Out of the listing below, copy every line that carries the string "agent".

=== RECORDS PROVIDED ===

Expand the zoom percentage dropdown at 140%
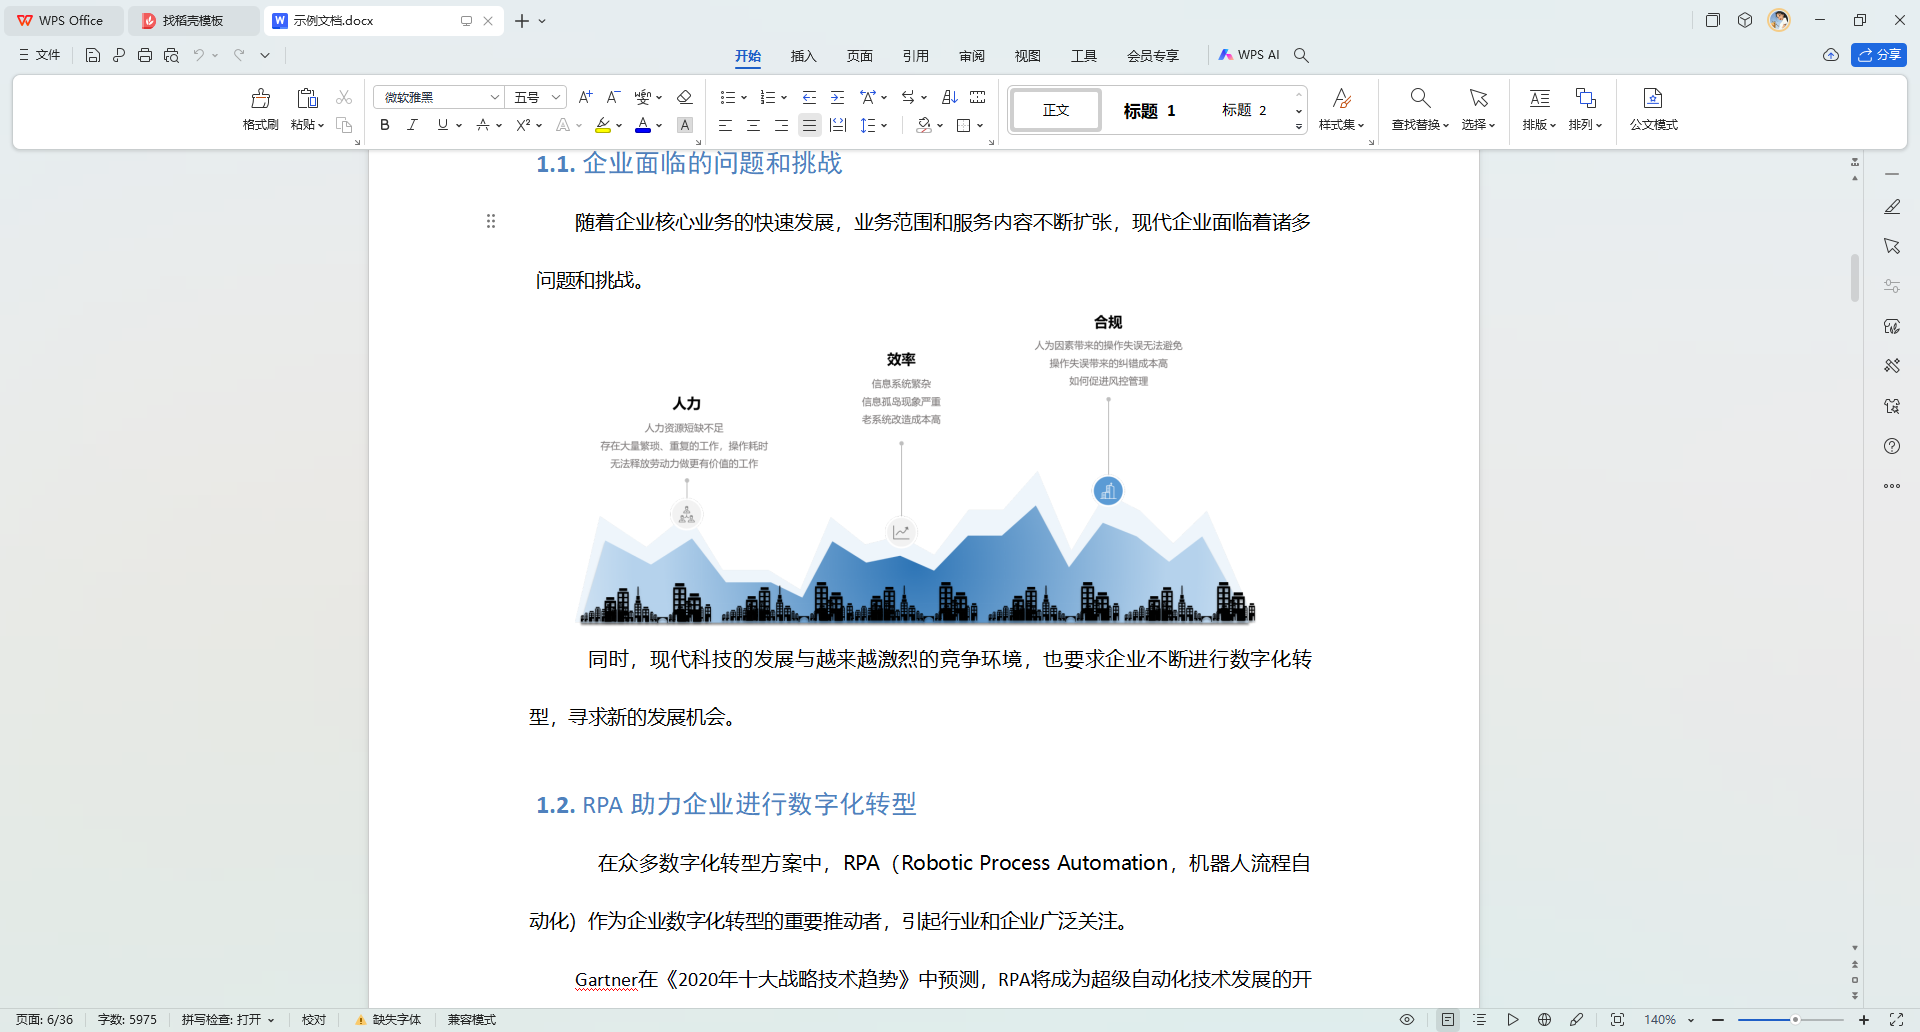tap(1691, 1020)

===
=== RECORDS PROVIDED ===

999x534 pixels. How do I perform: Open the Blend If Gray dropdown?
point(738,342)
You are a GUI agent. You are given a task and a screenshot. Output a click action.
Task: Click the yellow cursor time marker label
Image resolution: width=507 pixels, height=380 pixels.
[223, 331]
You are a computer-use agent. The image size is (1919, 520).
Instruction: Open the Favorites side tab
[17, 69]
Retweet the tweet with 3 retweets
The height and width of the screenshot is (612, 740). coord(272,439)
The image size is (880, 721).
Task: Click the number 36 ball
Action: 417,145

===

→ **TASK OUTPUT**:
You are a GUI agent. You are given a task and a screenshot. Output a click action.
You are a computer-use agent. The image size is (1919, 520).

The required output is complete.